**INPUT FOR THIS TASK**
────────────────

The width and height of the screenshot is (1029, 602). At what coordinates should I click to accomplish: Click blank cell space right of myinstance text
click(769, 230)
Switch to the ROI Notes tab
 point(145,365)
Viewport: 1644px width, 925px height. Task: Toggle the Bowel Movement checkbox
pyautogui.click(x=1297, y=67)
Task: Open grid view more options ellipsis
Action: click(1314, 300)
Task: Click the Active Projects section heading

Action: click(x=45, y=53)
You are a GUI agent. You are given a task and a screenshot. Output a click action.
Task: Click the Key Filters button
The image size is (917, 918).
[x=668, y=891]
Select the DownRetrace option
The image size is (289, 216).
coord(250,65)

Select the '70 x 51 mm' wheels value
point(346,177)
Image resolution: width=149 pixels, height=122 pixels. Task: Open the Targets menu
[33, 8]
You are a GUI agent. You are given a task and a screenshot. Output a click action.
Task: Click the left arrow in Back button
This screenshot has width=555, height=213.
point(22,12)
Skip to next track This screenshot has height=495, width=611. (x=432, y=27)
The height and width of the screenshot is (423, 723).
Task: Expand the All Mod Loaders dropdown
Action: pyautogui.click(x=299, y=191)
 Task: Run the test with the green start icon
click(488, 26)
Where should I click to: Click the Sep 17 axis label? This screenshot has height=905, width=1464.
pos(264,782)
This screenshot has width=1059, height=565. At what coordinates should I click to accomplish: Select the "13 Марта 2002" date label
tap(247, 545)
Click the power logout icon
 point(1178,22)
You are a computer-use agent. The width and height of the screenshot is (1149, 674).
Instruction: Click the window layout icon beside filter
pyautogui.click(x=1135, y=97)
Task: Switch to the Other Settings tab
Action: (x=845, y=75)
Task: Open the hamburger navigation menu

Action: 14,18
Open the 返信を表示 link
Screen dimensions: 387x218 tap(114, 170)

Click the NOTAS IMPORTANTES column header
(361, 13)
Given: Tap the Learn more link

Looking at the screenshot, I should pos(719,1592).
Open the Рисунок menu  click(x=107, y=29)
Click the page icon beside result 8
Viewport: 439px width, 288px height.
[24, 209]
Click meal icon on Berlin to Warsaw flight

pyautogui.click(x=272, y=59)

────────────────

Put every line of the data above into a Markdown table with the columns Row and Line, skipping blank lines. Number the rows in order, starting at 1.

| Row | Line |
|---|---|
| 1 | The width and height of the screenshot is (1029, 602). At what coordinates should I click to accomplish: Click blank cell space right of myinstance text |
| 2 | click(769, 230) |
| 3 | Switch to the ROI Notes tab |
| 4 |  point(145,365) |
| 5 | Viewport: 1644px width, 925px height. Task: Toggle the Bowel Movement checkbox |
| 6 | pyautogui.click(x=1297, y=67) |
| 7 | Task: Open grid view more options ellipsis |
| 8 | Action: click(1314, 300) |
| 9 | Task: Click the Active Projects section heading |
| 10 | Action: click(x=45, y=53) |
| 11 | You are a GUI agent. You are given a task and a screenshot. Output a click action. |
| 12 | Task: Click the Key Filters button |
| 13 | The image size is (917, 918). |
| 14 | [x=668, y=891] |
| 15 | Select the DownRetrace option |
| 16 | The image size is (289, 216). |
| 17 | coord(250,65) |
| 18 | Select the '70 x 51 mm' wheels value |
| 19 | point(346,177) |
| 20 | Image resolution: width=149 pixels, height=122 pixels. Task: Open the Targets menu |
| 21 | [33, 8] |
| 22 | You are a GUI agent. You are given a task and a screenshot. Output a click action. |
| 23 | Task: Click the left arrow in Back button |
| 24 | This screenshot has width=555, height=213. |
| 25 | point(22,12) |
| 26 | Skip to next track This screenshot has height=495, width=611. (x=432, y=27) |
| 27 | The height and width of the screenshot is (423, 723). |
| 28 | Task: Expand the All Mod Loaders dropdown |
| 29 | Action: pyautogui.click(x=299, y=191) |
| 30 |  Task: Run the test with the green start icon |
| 31 | click(488, 26) |
| 32 | Where should I click to: Click the Sep 17 axis label? This screenshot has height=905, width=1464. |
| 33 | pos(264,782) |
| 34 | This screenshot has width=1059, height=565. At what coordinates should I click to accomplish: Select the "13 Марта 2002" date label |
| 35 | tap(247, 545) |
| 36 | Click the power logout icon |
| 37 |  point(1178,22) |
| 38 | You are a computer-use agent. The width and height of the screenshot is (1149, 674). |
| 39 | Instruction: Click the window layout icon beside filter |
| 40 | pyautogui.click(x=1135, y=97) |
| 41 | Task: Switch to the Other Settings tab |
| 42 | Action: (x=845, y=75) |
| 43 | Task: Open the hamburger navigation menu |
| 44 | Action: 14,18 |
| 45 | Open the 返信を表示 link |
| 46 | Screen dimensions: 387x218 tap(114, 170) |
| 47 | Click the NOTAS IMPORTANTES column header |
| 48 | (361, 13) |
| 49 | Given: Tap the Learn more link |
| 50 | Looking at the screenshot, I should pos(719,1592). |
| 51 | Open the Рисунок menu  click(x=107, y=29) |
| 52 | Click the page icon beside result 8 |
| 53 | Viewport: 439px width, 288px height. |
| 54 | [24, 209] |
| 55 | Click meal icon on Berlin to Warsaw flight |
| 56 | pyautogui.click(x=272, y=59) |